I’m old school, these are what a great looking machine means to me.


----------



## 1Alpha1 (Nov 6, 2018)

Beauty is and always has been, in the eye of the beholder. 

Italians are well known for bright red and flowing lines. Be it a car or a m/c. I'm too old and too big to mount that Ducati. Ideally, the rider would be about 5-07 and 150 lbs. tops. 

Oh yeah, and be young. Young enough to still have a very flexible spine.


----------



## stihl sawing (Nov 6, 2018)

Guess sex is different for everyone, you couldn't melt and pour that no seat thing on me, now those grizz posted i'd take in a heartbeat.


----------



## grizz55chev (Nov 6, 2018)

stihl sawing said:


> Guess sex is different for everyone, you couldn't melt and pour that no seat thing on me, now those grizz posted i'd take in a heartbeat.

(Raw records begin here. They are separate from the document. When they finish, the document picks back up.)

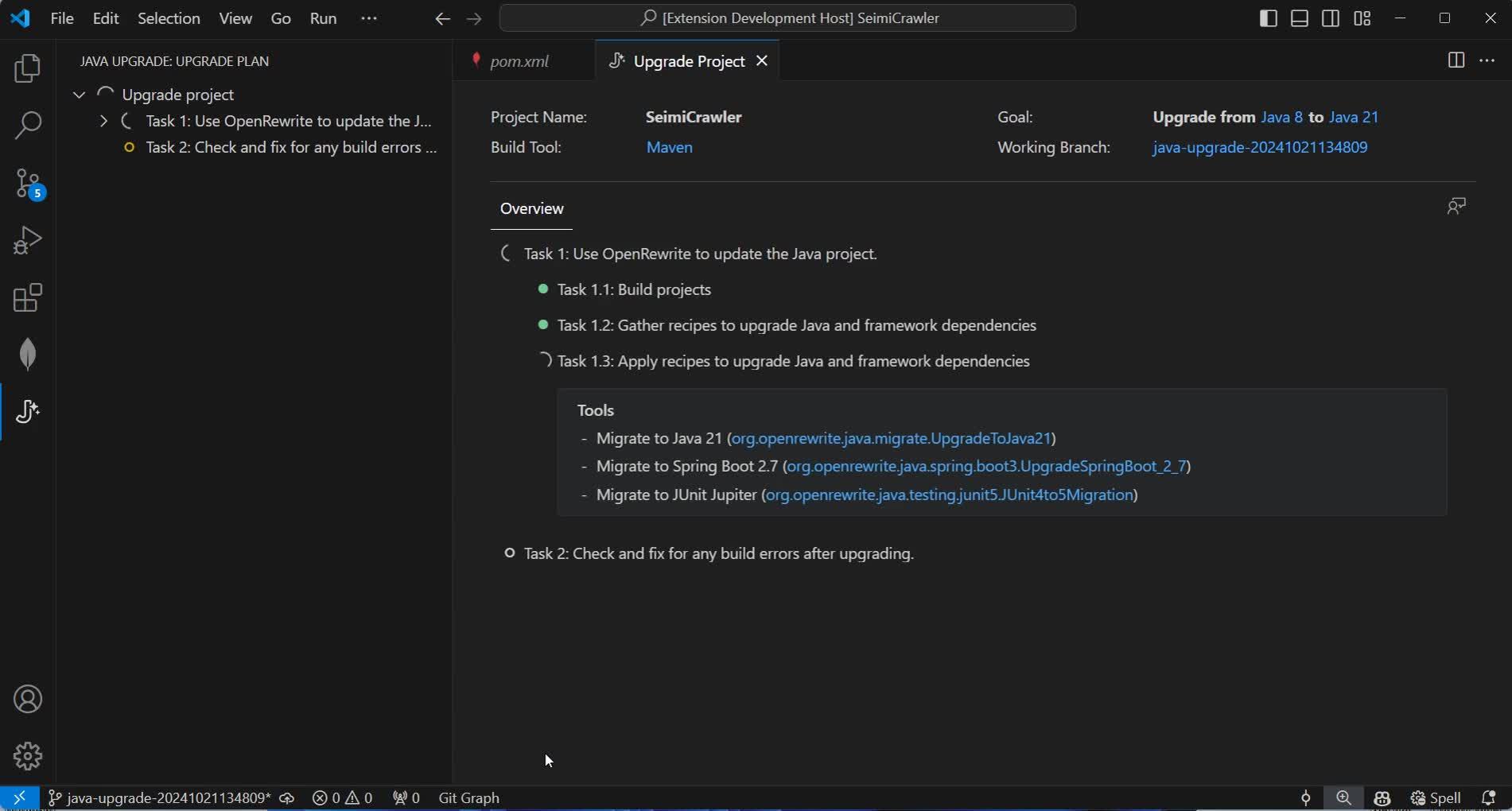
Task: Open the Extensions view icon
Action: pyautogui.click(x=28, y=298)
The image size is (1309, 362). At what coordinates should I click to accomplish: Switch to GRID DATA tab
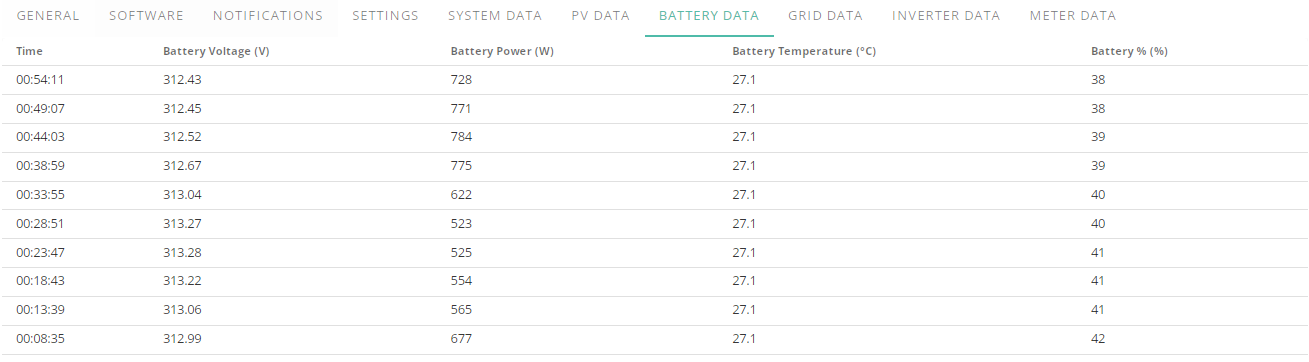click(825, 16)
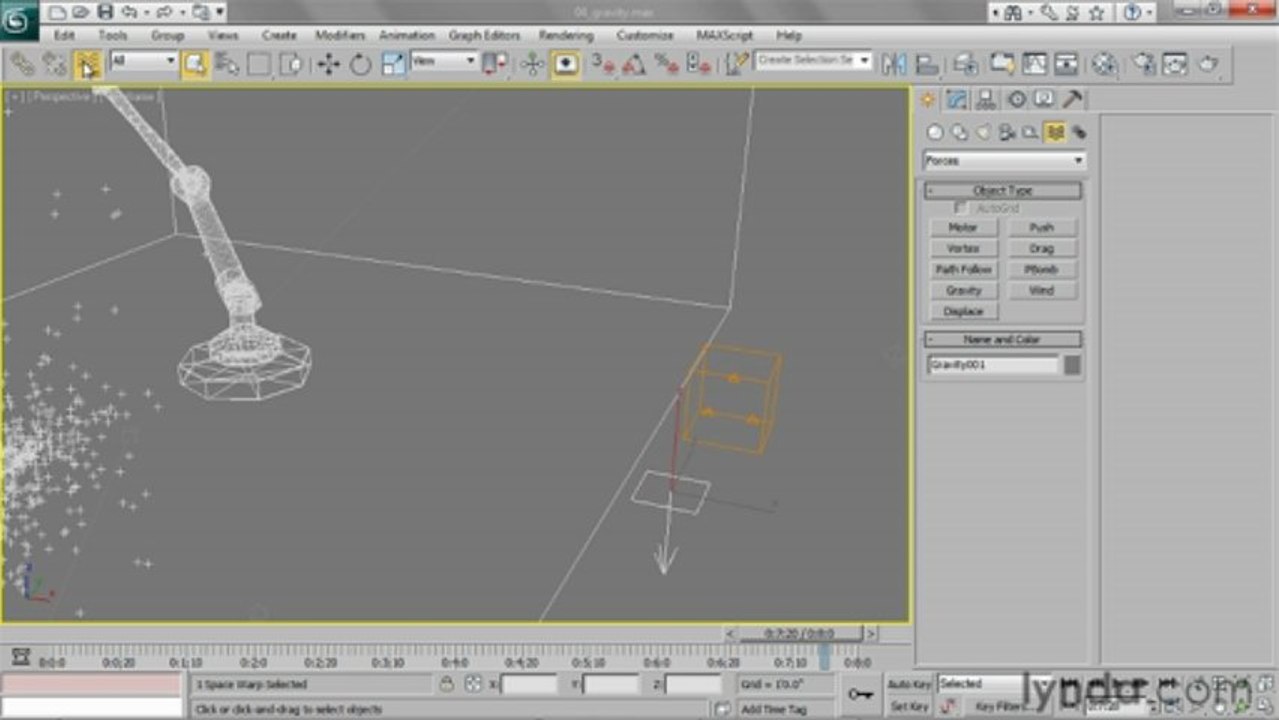This screenshot has height=720, width=1279.
Task: Toggle the Auto Key button
Action: [x=909, y=684]
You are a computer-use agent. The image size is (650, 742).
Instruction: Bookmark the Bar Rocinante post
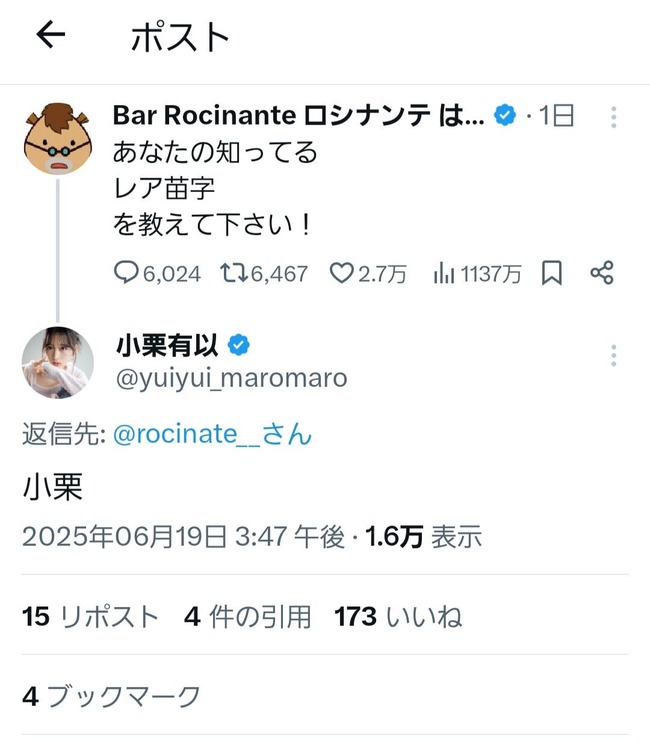click(552, 273)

If I ever hit the lotto, one of those Black lightning machines will be in my garage!!


----------



## stihl sawing (Nov 6, 2018)

grizz55chev said:


> If I ever hit the lotto, one of those Black lightning machines will be in my garage!!


Can I have my Triumph back when you do?


----------



## grizz55chev (Nov 6, 2018)

stihl sawing said:


> Can I have my Triumph back when you do?


Absolutely!


----------



## 1Alpha1 (Nov 6, 2018)

Motorcycles have always been an adrenaline thing for me. Not just a mode of transportation. I've never owned a sedate m/c, except for the two Yamaha BW-200's dirt bikes that we own. 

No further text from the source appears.